Segundo a Microsoft, os cibercriminosos estão se aproveitando de instaladores falsos de aplicativos populares, muitas vezes promovidos via anúncios maliciosos em plataformas legítimas como Google Ads, para enganar as vítimas. Entre os principais malwares identificados nessas campanhas estão o Atomic macOS Stealer (AMOS), o MacStealer e o DigitStealer. Essas ameaças são capazes de acessar dados armazenados no iCloud Keychain, navegadores, apps de desenvolvimento e até senhas de carteiras digitais e tokens de autenticação. A distribuição ocorre por meio de engenharia social sofisticada, com sites falsos que imitam páginas oficiais de softwares conhecidos.
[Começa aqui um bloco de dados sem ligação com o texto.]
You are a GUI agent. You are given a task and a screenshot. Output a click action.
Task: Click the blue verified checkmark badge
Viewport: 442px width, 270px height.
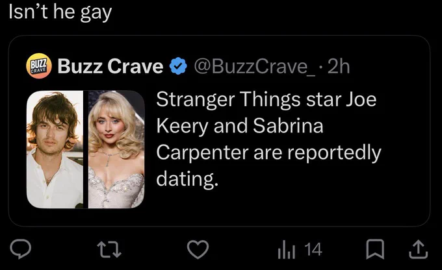(178, 66)
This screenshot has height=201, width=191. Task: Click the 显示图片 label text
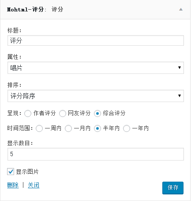pyautogui.click(x=27, y=172)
Os instaladores maliciosos geralmente vêm no formato DMG (usado no macOS) e, uma vez abertos, executam scripts em Python que instalam o infostealer de forma silenciosa. Segundo os pesquisadores, o uso de Python como base do código malicioso facilita a adaptação do malware para diferentes sistemas operacionais. Isso reduz custos de desenvolvimento para os atacantes e acelera a disseminação em larga escala, afetando tanto usuários comuns quanto profissionais de tecnologia. Algumas campanhas também usam a técnica chamada ClickFix, na qual a vítima é convencida a resolver um suposto problema no sistema clicando em um “ajuste” oferecido, que, na verdade, instala o infostealer. Esse tipo de engano vem se tornando cada vez mais eficaz.